Il Lago doveva avere un aspetto molto diverso da quello attuale: non aveva la caratteristica forma ad occhiale, ma era circolare con un'isola al centro che - si dice - un tempo era stata fortificata per evitare che venisse usata per cerimonie empie.
De La Sale esagera, scrive che il lago era grande come il centro della città di Moulins, ma le esagerazioni che ci colpiscono di più sono altre:
Ce mont du lac est a la haulteur de dix milles, selon le dit des gens du pays...
Questo Monte del Lago è alto dieci miglia, al dire della gente del luogo...
...et quant on est sus, on voit bien clerement la mer de Romme devers le midi e du costè de la tramontaine voit on bien clerement le gouffre de Venise c'on dist la mer Oceane
...e quando si è in vetta si vede chiaramente il mare di Roma verso sud e della parte di tramontana si vede altrettanto charamente il Golfo di venezia che qui chiamano Mare Oceano
La stima dell'altitudine di una montagna ancora nel XV secolo era soggetta a enormi approssimazioni, mala stima dell'altitudine del Monte Vettore di 15000 metri ci suona francamente esagerata (poi a ben vedere il Teide era stimato 13000 m il monte Athos - quello sulla Terra - 40.000 m).

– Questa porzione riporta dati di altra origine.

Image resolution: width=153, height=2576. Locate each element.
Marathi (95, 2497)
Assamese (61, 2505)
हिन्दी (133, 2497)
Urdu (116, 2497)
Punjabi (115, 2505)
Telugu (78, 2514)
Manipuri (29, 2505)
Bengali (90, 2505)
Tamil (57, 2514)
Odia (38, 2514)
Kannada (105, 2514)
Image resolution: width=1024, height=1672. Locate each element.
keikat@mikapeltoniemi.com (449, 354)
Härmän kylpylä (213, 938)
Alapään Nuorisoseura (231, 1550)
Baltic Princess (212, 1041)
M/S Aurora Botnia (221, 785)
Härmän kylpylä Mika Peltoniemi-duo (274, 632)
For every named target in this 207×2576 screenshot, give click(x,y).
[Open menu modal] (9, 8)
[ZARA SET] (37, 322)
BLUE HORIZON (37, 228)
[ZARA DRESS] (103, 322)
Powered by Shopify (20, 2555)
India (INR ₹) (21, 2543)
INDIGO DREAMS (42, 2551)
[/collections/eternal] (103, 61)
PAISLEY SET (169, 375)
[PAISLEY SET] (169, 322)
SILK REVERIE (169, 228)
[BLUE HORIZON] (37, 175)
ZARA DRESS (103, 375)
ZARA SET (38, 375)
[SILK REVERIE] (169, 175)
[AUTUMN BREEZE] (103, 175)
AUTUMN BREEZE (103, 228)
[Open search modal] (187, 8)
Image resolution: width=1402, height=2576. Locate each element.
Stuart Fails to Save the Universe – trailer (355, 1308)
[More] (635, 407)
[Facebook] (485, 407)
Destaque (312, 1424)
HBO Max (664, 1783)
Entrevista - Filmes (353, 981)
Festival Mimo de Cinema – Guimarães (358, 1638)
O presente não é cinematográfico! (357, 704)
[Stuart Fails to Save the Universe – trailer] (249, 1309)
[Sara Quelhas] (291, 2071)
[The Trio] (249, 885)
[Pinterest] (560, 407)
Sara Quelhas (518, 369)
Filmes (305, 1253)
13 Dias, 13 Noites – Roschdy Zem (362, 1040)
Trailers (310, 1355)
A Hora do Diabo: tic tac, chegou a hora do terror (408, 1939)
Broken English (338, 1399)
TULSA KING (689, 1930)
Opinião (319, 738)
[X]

L'affermazione secondo cui dalla cima si potesse vedere il Mar Tirreno torna altrettanto esagerato, ma questo dettaglio sicuramente gli sarà stato riferito dalla "gens du Pays".
Più credibile il dato secondo cui il Vettore fosse coperto di neve in ogni momento dell'anno. Sappiamo che nel 1400 l'Europa era nel pieno di un pulsazione fredda che, in inverno, faceva gelare la Senna e il dettaglio corrisponde alla descrizione di un lago più grande di forma circolare.
Lo scrittore francese deve aver visto il lago perché decrive l'isola rocciosa al centro e fornisce una stima piuttosto precisa della depressione che ospita il lago "profonda circa un quarto dell'altezza [del Vettore]".
Nemmeno lui ha visto le mura che in un lontano passato sarebbero state costruite intorno all'isoletta per impedire l'accesso ai negromanti. Ah naturalmente del lago "si dice che non si trovi il fondo". Purtroppo, di questo siamo certi, non è vero.